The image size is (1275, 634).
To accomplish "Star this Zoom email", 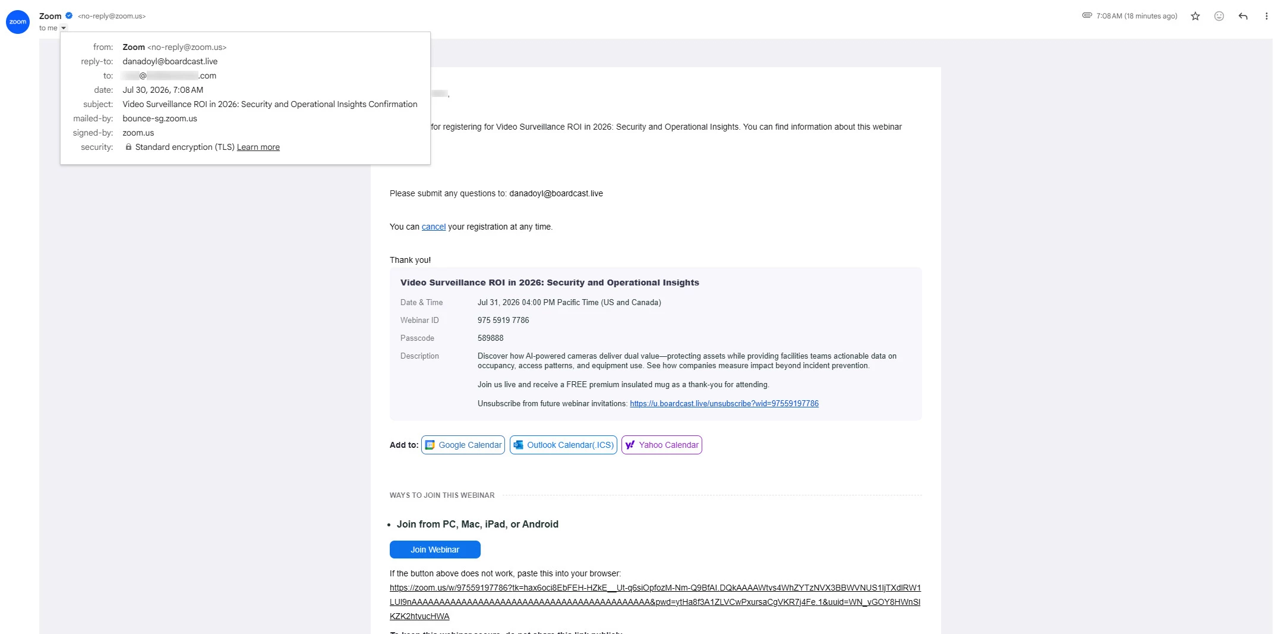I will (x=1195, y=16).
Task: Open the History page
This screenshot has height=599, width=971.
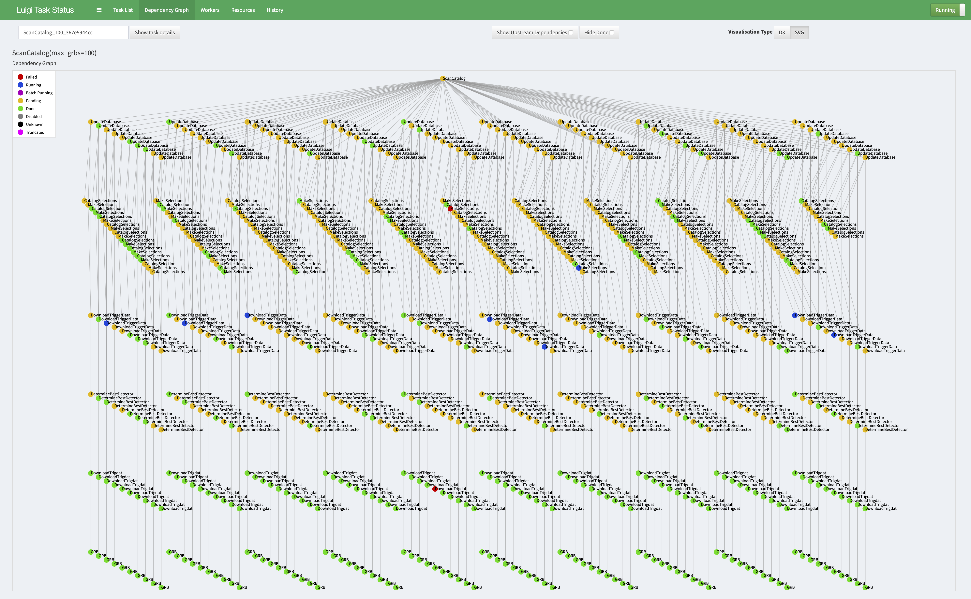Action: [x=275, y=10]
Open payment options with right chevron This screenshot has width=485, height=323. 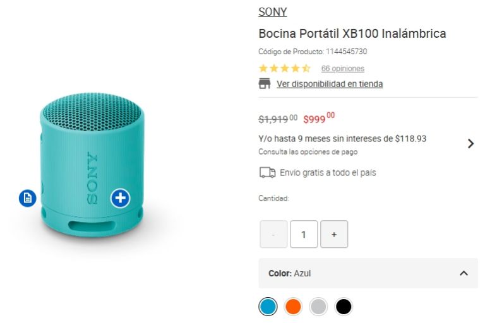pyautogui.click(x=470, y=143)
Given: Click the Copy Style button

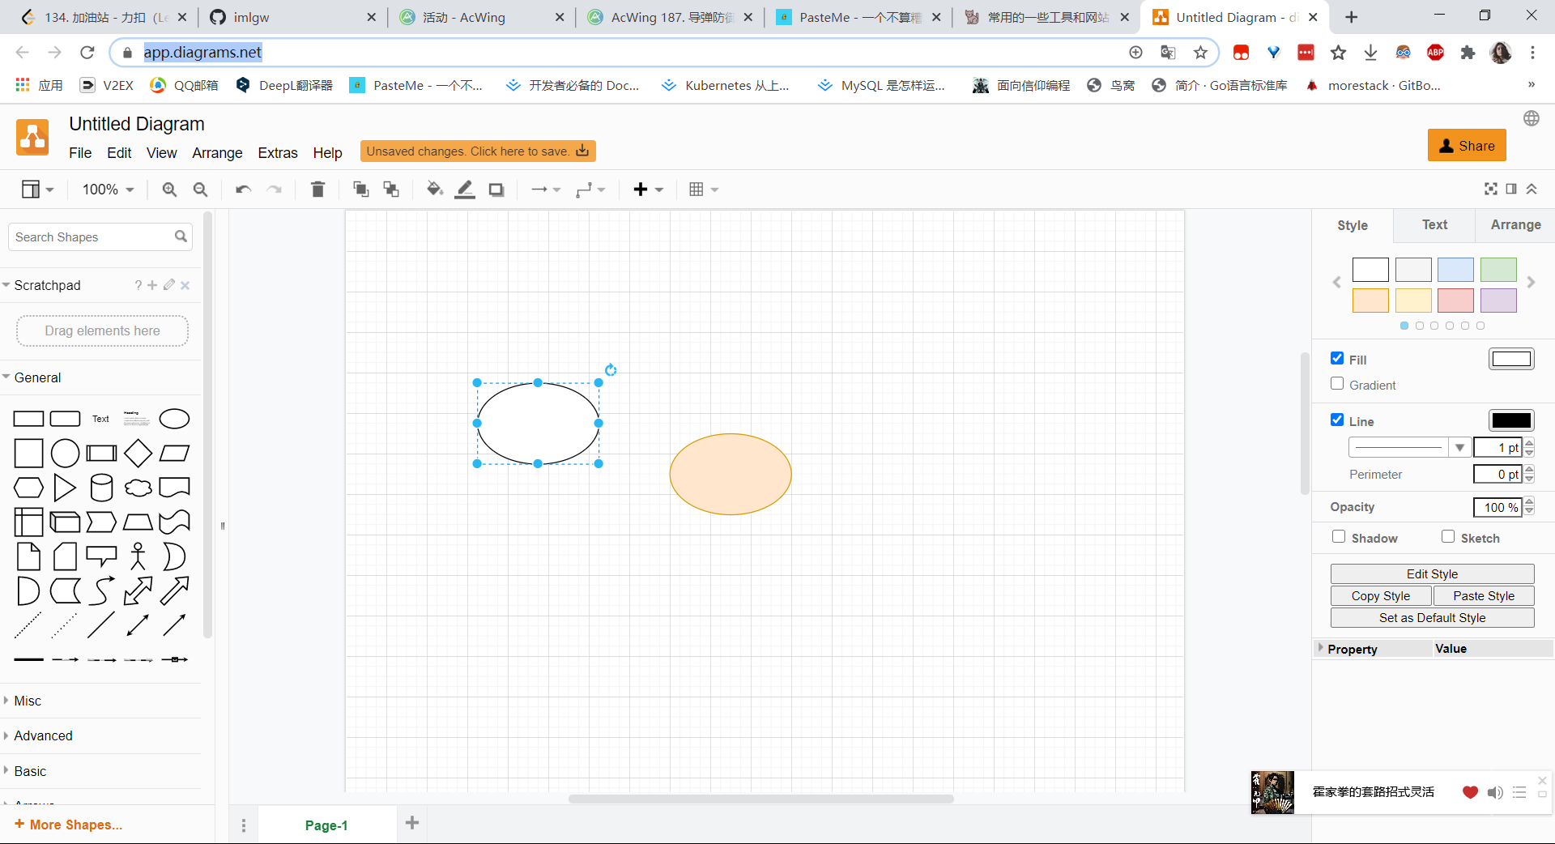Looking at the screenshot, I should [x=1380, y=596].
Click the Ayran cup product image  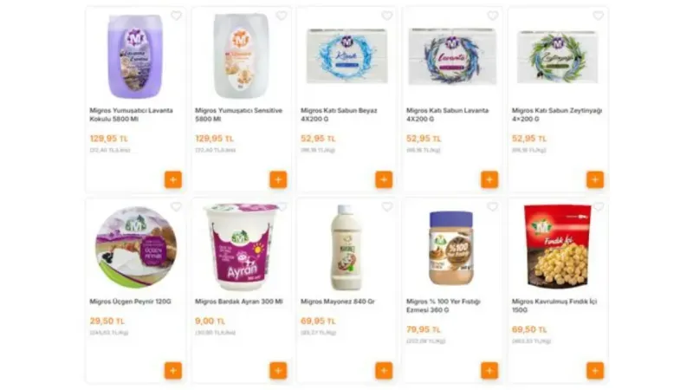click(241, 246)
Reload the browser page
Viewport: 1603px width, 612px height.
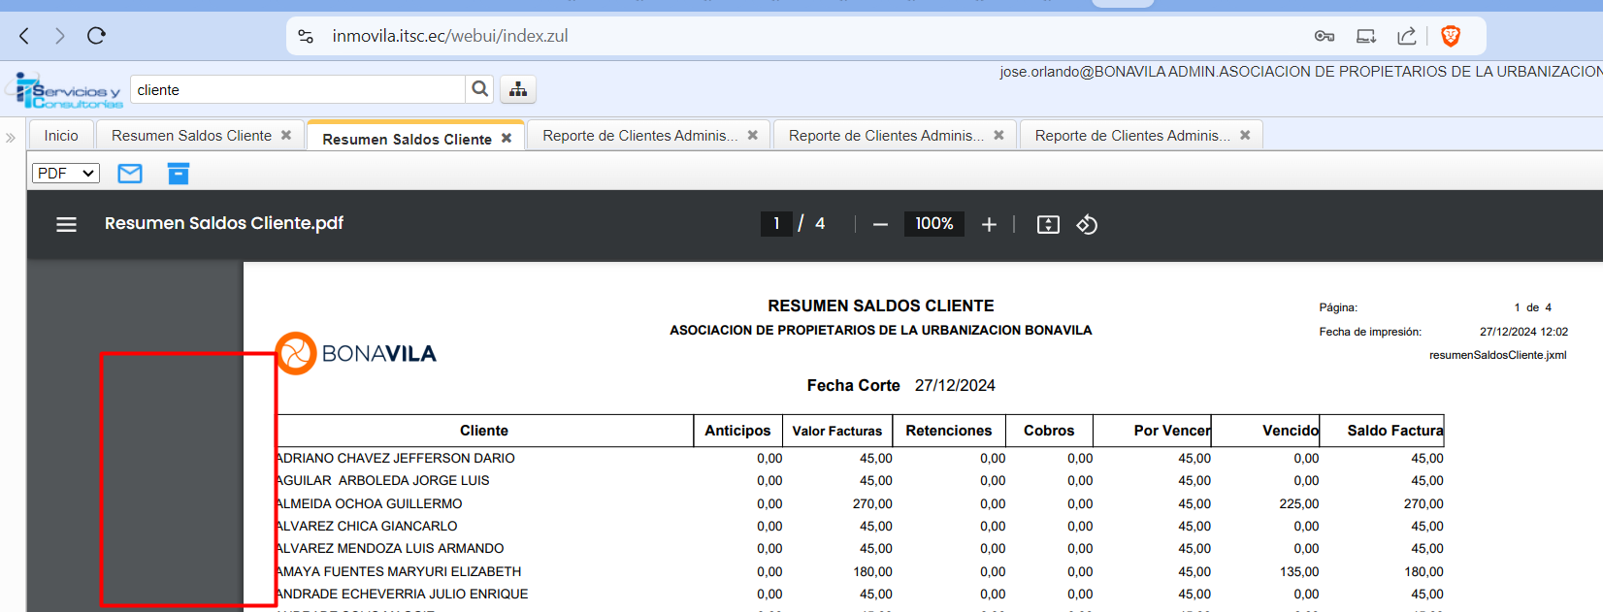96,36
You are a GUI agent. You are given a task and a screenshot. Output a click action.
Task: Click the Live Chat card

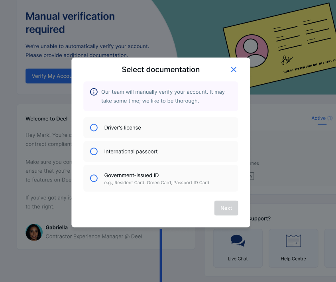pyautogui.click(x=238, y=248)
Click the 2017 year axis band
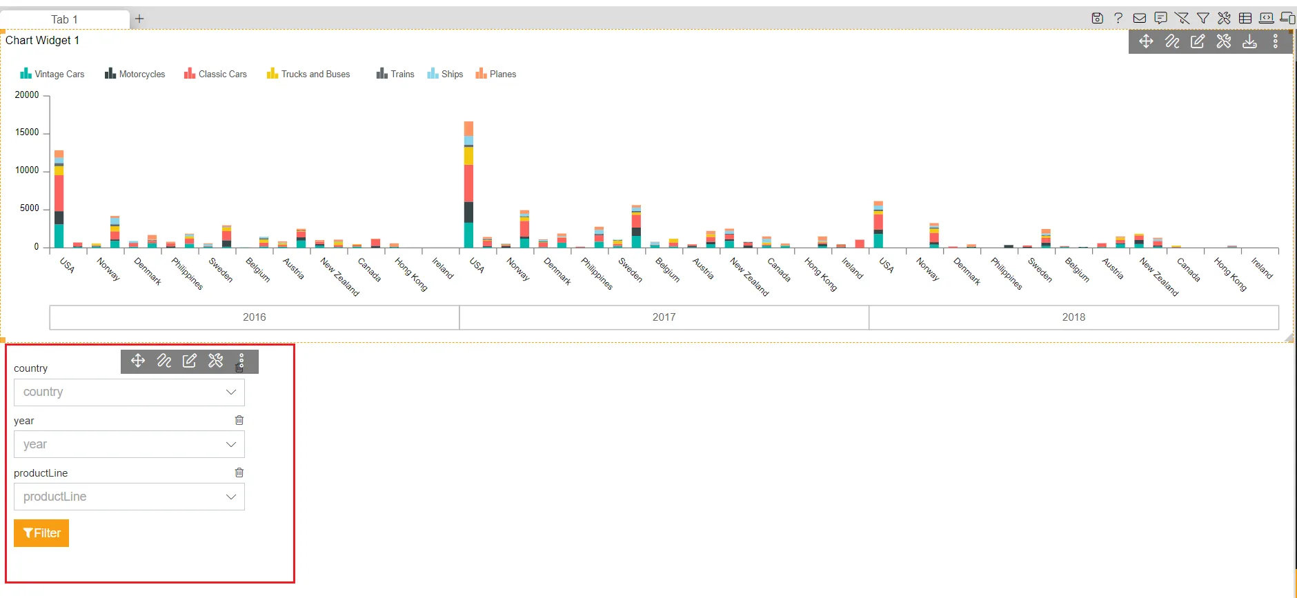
···
Devolva, sem nenhuma alteração, as linhas dos itens acima que começam na linha que contém "Reload the browser page" e terminam no fim dos itens, com as duas extremidades incluídas. Não inclua as imagens na resposta.

● Resultado correto
Reload the browser page
Viewport: 1603px width, 612px height.
96,36
You are a GUI agent. You are given a task and a screenshot. Output a click action.
Task: Click the Live Chat card

pyautogui.click(x=238, y=248)
Click the 2017 year axis band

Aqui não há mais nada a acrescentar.